It looked for a moment as if the long winter of our discontent ended in May with the last fresh tracks we left in Arapahoe Basin skiing area. We drove south and spent some time in New Mexico and Arizona getting progressively warmer. It quickly got too hot for pretty much anything unless we stayed at high altitudes. Also we ran out of states to visit to the point we had to cross the border. When we got to South California endless summer was in full swing and we trashed our carefully prepared packing system fishing for shorts and flip-flops. After a while we decided it’s time to move back to temperate climes and started driving north.
Just to be clear: I am not a big fan of the representational art. I feel that the era of cameras requires a painter to look beynd the obvious. The same applies to sculptures even if the sculpture in question is the size of a small mountain. Even if the mountain is not so small. That said Mt. Rushmore was not supposed to be an art piece. Or at least not just an art piece. It became an altar of secular religion of americanism. And an allegory of everything good and bad about America. It was conceived as a marketing stunt: to attract visitors to the unquestioningly beautiful Black Hills of South Dakota. It was designed by a Ku Klux Klan member and it occupies a land that happened to fall under American control in less than savory circumstances. It was financed largely by federal tax dollars in a good old tradition of senators syphoning money to their states to reduce the waste on federal level. It was constructed with typically American combination of ingenuity and brute force: precision tools and dynamite. There were obstacles that were overcome: when Jefferson's visage cracked and had to be blasted off, it was aptly recreated behind Washington's left ear. And as any popular idea the Mt. Rushmore spurred the healthy competition. Works are under way on Crazy Horse Memorial nearby, which is way bigger and probably will turn out no less ugly than its rival.
We've conquered our first fourteener in Colorado. Or anywhere for that matter. 1 down (or rather up), and only 53 more to go. You have to love the imperial system. 14 thousand feet sounds so much more impressive than mere 4300 meters. SI is of course just a failed French conspiracy to make American mountains appear smaller. The trail description promises imagining oneself at the base camp on Everest. And sure enough we've met two older ladies (sixty five and seventy four years old - that's older, right?) preparing for trekking in Nepal. Looks like we still have a little time to conquer remaining fourteeners. And to go to Nepal.

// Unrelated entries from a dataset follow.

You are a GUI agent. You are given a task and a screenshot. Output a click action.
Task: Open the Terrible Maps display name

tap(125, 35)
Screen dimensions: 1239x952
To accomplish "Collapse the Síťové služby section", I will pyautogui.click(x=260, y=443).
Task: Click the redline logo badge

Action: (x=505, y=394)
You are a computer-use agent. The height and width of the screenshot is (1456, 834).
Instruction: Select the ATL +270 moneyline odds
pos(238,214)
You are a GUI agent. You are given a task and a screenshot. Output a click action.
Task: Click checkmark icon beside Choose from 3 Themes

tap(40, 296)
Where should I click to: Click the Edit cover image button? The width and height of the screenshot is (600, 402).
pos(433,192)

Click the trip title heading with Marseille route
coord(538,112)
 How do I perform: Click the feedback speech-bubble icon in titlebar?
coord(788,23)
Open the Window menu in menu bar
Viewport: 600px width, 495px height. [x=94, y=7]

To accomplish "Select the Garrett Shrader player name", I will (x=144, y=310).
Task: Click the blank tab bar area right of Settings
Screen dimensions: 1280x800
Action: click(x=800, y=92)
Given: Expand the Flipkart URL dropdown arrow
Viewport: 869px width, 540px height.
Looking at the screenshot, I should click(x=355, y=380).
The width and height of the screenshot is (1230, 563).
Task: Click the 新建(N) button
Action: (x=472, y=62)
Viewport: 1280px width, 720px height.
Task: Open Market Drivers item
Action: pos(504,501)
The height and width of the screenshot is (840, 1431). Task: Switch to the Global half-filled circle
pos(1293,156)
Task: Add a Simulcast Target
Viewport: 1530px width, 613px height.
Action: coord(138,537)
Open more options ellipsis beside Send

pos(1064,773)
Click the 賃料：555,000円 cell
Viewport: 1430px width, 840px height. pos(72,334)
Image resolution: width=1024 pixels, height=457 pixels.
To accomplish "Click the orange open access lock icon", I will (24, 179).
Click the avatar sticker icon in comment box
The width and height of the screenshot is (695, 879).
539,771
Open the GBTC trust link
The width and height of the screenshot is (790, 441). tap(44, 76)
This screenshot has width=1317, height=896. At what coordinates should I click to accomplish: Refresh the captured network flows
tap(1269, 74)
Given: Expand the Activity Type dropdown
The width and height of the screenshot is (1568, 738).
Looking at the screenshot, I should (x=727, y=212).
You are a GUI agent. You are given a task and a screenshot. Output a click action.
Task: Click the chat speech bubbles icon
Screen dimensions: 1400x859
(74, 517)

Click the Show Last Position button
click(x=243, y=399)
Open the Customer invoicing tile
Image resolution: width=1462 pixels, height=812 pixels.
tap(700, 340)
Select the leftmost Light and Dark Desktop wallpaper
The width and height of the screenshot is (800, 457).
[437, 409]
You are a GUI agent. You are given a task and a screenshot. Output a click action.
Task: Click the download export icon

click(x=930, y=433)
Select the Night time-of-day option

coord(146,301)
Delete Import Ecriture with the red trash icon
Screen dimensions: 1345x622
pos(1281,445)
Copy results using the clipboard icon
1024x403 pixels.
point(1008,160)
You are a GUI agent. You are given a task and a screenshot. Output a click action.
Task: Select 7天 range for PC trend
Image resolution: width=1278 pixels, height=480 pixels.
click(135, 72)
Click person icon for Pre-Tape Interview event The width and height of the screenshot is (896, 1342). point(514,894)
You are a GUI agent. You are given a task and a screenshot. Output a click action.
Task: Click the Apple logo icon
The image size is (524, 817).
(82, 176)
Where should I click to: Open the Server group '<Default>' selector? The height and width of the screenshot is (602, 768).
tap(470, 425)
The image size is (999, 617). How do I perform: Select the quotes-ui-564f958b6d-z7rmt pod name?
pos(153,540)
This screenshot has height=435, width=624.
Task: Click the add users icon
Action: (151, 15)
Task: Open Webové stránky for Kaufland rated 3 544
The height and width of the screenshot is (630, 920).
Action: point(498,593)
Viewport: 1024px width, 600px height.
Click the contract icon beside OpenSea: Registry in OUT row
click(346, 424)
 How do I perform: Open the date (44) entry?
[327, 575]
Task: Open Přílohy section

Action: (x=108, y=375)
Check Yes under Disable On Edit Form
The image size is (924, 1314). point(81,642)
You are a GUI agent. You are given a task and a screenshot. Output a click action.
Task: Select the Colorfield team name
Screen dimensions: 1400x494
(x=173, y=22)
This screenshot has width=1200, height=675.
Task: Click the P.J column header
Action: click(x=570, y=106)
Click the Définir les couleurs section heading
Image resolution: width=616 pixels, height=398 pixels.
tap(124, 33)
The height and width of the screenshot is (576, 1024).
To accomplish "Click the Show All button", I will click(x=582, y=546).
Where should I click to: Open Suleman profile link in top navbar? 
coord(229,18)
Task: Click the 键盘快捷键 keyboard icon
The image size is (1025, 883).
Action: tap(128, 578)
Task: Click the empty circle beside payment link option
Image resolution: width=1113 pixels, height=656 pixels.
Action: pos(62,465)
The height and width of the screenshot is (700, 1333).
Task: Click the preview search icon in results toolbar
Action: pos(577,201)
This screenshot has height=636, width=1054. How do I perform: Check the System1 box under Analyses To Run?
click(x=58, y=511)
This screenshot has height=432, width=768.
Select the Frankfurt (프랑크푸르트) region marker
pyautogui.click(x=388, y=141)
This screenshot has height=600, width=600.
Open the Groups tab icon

I am reading a sci-fi book about Mars. Red Mars, Green Mars, and Blue Mars by Kim Stanley Robinson is a trilogy about terraforming Mars and transforming a population of colonists into an independent society. The book resonates deeply with our recent excursions. Hiking the red rocks of Utah parks reminds me of the Martian landscape. When driving a dirt road in a deep canyon with little plant life I feel the environment is as strange and hostile to life as on Mars. I almost expect to find a Mars rover around the corner. The abundant biosphere of our planet turns out to have clear and surprisingly close boundaries.
This really should not be about trees. Nor about beetles. I should write about Rockies tundra extending above 11000ft (3500m). Because tundra at this latitude is unique. And trees are everywhere. At least for now. Normally it takes some effort to get to the tundra layer. You have to either hike for a couple of hours or travel way up north. But not in Rocky Mountain park. There is a road that will take you up there. And then you can take a paved trail to have an even closer look. The trail is not steep but you will run out of breath. Only 2/3 of oxygen that your body is used to is now entering your lungs. So to compensate you breathe harder and more often. Even if you are otherwise in a pretty good shape. It's hard to believe that anything can live here. But it does. And it's colorful and fragile and very alien. It's September but the cold wind tries to knock you down and slam your car doors. Chances are you are not dressed properly. After all you just drove up in comfort of a car from a warm autumn town below.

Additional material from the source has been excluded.